START EXTRACT TO READ

I must admit, a good bit of this resonated with me. My mother was not even in the same class as these controlling and abusive mothers, but she was damaged by her own childhood, and never really was able to transition from the mother of children to the mother of adults in a healthy manner. I did hear all too often during my teens that she feared I would marry a sweet girl and run roughshod over her. In the actual event, I married a strong, confident, and assertive woman, and I am pretty sure my mom was disappointed, which is why she eventually antagonized my wife until she was unwilling to waste time on my parents at all. So yes, I am very much haunted, and have to live with what I have. Things were not supposed to be this way. 
Returning again near the end of the book to her mother, Yiyun gives yet another facet of the issue. 

Writing is the only part of my life I have taken beyond my mother’s storytelling. I have avoided writing in an autobiographical voice because I cannot bear that it could be overwritten by my mother’s omniscience. I can easily see all other parts of my life in her narrative: my marriage, my children, my past. Just as she demands to come into my narrative, I demand to be left out of hers. There is no way to change that; not a happy ending, not even an ending is possible.

Perhaps the most difficult and haunting part of the book is Yiyun’s description of her never-ending quest to be invisible, to not matter, to prove that nothing matters. And it is clear that she wants to be visible, to be loved, to matter, and to prove that everything matters. There is a line in which she perhaps allows herself a glimpse of why.

END EXTRACT TO READ
START DATA RECORDS

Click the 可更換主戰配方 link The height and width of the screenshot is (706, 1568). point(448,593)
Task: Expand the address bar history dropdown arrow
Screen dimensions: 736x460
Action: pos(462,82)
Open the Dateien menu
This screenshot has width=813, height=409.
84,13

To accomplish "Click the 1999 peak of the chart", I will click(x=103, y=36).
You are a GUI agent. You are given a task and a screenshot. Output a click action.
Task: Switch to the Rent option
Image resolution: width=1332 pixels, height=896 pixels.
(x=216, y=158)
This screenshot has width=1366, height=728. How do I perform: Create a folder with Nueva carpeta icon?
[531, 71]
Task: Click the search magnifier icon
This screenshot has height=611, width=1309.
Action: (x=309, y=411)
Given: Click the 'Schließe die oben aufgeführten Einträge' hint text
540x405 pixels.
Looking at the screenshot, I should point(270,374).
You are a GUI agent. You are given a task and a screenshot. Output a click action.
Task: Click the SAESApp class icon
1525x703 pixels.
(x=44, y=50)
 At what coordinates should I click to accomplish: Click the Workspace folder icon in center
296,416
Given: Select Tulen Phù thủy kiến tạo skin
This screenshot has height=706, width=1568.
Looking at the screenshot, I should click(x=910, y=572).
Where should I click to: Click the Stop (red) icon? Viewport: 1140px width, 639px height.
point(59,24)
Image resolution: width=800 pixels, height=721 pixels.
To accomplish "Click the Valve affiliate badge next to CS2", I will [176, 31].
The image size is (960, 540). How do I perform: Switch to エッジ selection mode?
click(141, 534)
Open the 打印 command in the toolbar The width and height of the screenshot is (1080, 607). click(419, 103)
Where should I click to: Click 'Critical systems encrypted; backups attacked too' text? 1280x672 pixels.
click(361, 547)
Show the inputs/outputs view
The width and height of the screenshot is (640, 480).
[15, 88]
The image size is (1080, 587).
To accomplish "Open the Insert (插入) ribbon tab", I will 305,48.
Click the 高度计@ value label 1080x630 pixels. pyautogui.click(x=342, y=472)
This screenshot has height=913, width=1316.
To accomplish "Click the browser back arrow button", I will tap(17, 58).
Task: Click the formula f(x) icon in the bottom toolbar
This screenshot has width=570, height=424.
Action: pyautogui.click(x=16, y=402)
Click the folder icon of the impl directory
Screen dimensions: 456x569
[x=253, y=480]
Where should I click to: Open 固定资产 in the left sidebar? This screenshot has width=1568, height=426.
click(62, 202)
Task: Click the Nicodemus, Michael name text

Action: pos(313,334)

END DATA RECORDS

EXERCISES
(A) According to the review of Yiyun's book, what kind of woman did the writer marry?
(B) Write a continuation of the review of Yiyun's book, starting after its final sentence.

WRITTEN RESPONSES
(A) A strong, confident, and assertive woman.

(B)
Nothing matters. The belief was fallible, but I knew from experience that absence is more reliable than presence, and a lie sustains life with absoluteness that truth fails to offer. 

There are layers to unpack in that one. Most obvious is that Yiyun finds that reality leads her toward suicide, and that some form of self-delusion appears necessary to prevent that. This is some crazy philosophical stuff, to be sure, and it isn’t just her. (As the book makes clear.) But I think too that she hits on a truth about...truth. Truth is complicated and messy and human and ambiguous. A lie is absolute. Lies tell you that everything can be summed up in one rule, one statement, one “truth.” And this is why cults thrive and hate multiplies and people embrace obvious untruths. It is far easier - and simpler because it is absolute - to say “my problems are the fault of those people,” than to look at the complexities of life. Far easier to exterminate the Jews, or deport immigrants, than to address the layers of kludge and rules and laws and systems which have choked the average person. Finding true solutions is always hard work - it is the work of reformation, not revolution - while “solutions” are easy to find. They have an absoluteness that truth cannot offer. On a related note, this observation is interesting, particularly in the context of whether wishing to escape suffering is selfish or not. (Many consider suicide selfish, but are other methods of escape likewise selfish?) 

It is easier to take something away than to give. Giving requires understanding and imagination; taking away requires only resolution and action.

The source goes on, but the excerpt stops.